**TASK BRIEF:**
Nothing in the listing should differ in your copy; retype it all exactly.

+ + +

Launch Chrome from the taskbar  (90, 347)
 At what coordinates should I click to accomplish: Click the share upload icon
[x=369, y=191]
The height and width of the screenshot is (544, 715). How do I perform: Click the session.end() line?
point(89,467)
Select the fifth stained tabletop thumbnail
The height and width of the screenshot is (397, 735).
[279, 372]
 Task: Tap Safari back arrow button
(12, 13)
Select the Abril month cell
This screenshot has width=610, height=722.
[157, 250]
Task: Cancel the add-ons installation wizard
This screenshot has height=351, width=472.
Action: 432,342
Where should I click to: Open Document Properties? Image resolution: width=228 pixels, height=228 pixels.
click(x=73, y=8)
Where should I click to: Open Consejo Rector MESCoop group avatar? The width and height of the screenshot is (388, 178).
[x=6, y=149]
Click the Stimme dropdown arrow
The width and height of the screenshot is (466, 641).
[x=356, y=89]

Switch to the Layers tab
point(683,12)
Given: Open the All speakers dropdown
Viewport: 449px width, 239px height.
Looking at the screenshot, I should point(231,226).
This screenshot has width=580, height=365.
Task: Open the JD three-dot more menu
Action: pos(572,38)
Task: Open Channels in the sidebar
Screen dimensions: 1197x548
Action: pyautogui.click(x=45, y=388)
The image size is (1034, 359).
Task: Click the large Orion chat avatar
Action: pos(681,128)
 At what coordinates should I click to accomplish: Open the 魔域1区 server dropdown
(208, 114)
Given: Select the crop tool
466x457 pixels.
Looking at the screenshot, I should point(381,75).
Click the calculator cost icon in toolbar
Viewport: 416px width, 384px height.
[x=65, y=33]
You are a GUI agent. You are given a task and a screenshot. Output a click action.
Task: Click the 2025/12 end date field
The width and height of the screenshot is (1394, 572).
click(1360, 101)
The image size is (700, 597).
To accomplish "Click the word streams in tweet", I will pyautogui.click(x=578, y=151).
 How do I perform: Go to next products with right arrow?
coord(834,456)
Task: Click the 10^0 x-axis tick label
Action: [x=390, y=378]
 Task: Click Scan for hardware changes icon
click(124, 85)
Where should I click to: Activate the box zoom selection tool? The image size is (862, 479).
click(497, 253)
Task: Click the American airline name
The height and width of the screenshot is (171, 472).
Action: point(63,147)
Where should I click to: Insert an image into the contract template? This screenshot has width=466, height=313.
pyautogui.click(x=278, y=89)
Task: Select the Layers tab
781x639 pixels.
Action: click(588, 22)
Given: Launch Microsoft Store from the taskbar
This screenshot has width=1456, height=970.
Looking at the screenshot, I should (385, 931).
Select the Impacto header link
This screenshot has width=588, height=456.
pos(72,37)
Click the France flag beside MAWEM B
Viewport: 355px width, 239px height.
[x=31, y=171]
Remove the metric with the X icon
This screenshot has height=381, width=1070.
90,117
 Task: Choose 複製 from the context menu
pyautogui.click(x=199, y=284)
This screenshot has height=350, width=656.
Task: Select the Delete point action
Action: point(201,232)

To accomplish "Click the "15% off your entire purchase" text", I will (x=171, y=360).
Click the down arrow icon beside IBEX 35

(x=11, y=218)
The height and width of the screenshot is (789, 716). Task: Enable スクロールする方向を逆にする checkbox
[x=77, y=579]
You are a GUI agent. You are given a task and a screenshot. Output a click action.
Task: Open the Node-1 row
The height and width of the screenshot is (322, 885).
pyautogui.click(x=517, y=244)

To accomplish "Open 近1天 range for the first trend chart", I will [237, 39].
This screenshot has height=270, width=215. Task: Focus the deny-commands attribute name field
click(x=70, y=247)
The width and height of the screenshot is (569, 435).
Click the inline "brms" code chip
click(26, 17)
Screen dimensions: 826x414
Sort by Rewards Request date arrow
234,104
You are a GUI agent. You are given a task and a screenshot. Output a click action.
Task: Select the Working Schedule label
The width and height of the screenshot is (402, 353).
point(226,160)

+ + +

**YOUR SOLUTION:**
Launch Chrome from the taskbar  (90, 347)
 At what coordinates should I click to accomplish: Click the share upload icon
[x=369, y=191]
The height and width of the screenshot is (544, 715). How do I perform: Click the session.end() line?
point(89,467)
Select the fifth stained tabletop thumbnail
The height and width of the screenshot is (397, 735).
[279, 372]
 Task: Tap Safari back arrow button
(12, 13)
Select the Abril month cell
This screenshot has width=610, height=722.
[157, 250]
Task: Cancel the add-ons installation wizard
This screenshot has height=351, width=472.
Action: 432,342
Where should I click to: Open Document Properties? Image resolution: width=228 pixels, height=228 pixels.
click(x=73, y=8)
Where should I click to: Open Consejo Rector MESCoop group avatar? The width and height of the screenshot is (388, 178).
[x=6, y=149]
Click the Stimme dropdown arrow
The width and height of the screenshot is (466, 641).
[x=356, y=89]

Switch to the Layers tab
point(683,12)
Given: Open the All speakers dropdown
Viewport: 449px width, 239px height.
Looking at the screenshot, I should point(231,226).
This screenshot has width=580, height=365.
Task: Open the JD three-dot more menu
Action: pos(572,38)
Task: Open Channels in the sidebar
Screen dimensions: 1197x548
Action: pyautogui.click(x=45, y=388)
The image size is (1034, 359).
Task: Click the large Orion chat avatar
Action: pos(681,128)
 At what coordinates should I click to accomplish: Open the 魔域1区 server dropdown
(208, 114)
Given: Select the crop tool
466x457 pixels.
Looking at the screenshot, I should point(381,75).
Click the calculator cost icon in toolbar
Viewport: 416px width, 384px height.
[x=65, y=33]
You are a GUI agent. You are given a task and a screenshot. Output a click action.
Task: Click the 2025/12 end date field
The width and height of the screenshot is (1394, 572).
click(1360, 101)
The image size is (700, 597).
To accomplish "Click the word streams in tweet", I will pyautogui.click(x=578, y=151).
 How do I perform: Go to next products with right arrow?
coord(834,456)
Task: Click the 10^0 x-axis tick label
Action: [x=390, y=378]
 Task: Click Scan for hardware changes icon
click(124, 85)
Where should I click to: Activate the box zoom selection tool? The image size is (862, 479).
click(497, 253)
Task: Click the American airline name
The height and width of the screenshot is (171, 472).
Action: point(63,147)
Where should I click to: Insert an image into the contract template? This screenshot has width=466, height=313.
pyautogui.click(x=278, y=89)
Task: Select the Layers tab
781x639 pixels.
Action: click(588, 22)
Given: Launch Microsoft Store from the taskbar
This screenshot has width=1456, height=970.
Looking at the screenshot, I should (385, 931).
Select the Impacto header link
This screenshot has width=588, height=456.
pos(72,37)
Click the France flag beside MAWEM B
Viewport: 355px width, 239px height.
[x=31, y=171]
Remove the metric with the X icon
This screenshot has height=381, width=1070.
90,117
 Task: Choose 複製 from the context menu
pyautogui.click(x=199, y=284)
This screenshot has height=350, width=656.
Task: Select the Delete point action
Action: point(201,232)

To accomplish "Click the "15% off your entire purchase" text", I will (x=171, y=360).
Click the down arrow icon beside IBEX 35

(x=11, y=218)
The height and width of the screenshot is (789, 716). Task: Enable スクロールする方向を逆にする checkbox
[x=77, y=579]
You are a GUI agent. You are given a task and a screenshot. Output a click action.
Task: Open the Node-1 row
The height and width of the screenshot is (322, 885).
pyautogui.click(x=517, y=244)

To accomplish "Open 近1天 range for the first trend chart", I will [237, 39].
This screenshot has height=270, width=215. Task: Focus the deny-commands attribute name field
click(x=70, y=247)
The width and height of the screenshot is (569, 435).
Click the inline "brms" code chip
click(26, 17)
Screen dimensions: 826x414
Sort by Rewards Request date arrow
234,104
You are a GUI agent. You are given a task and a screenshot. Output a click action.
Task: Select the Working Schedule label
The width and height of the screenshot is (402, 353).
point(226,160)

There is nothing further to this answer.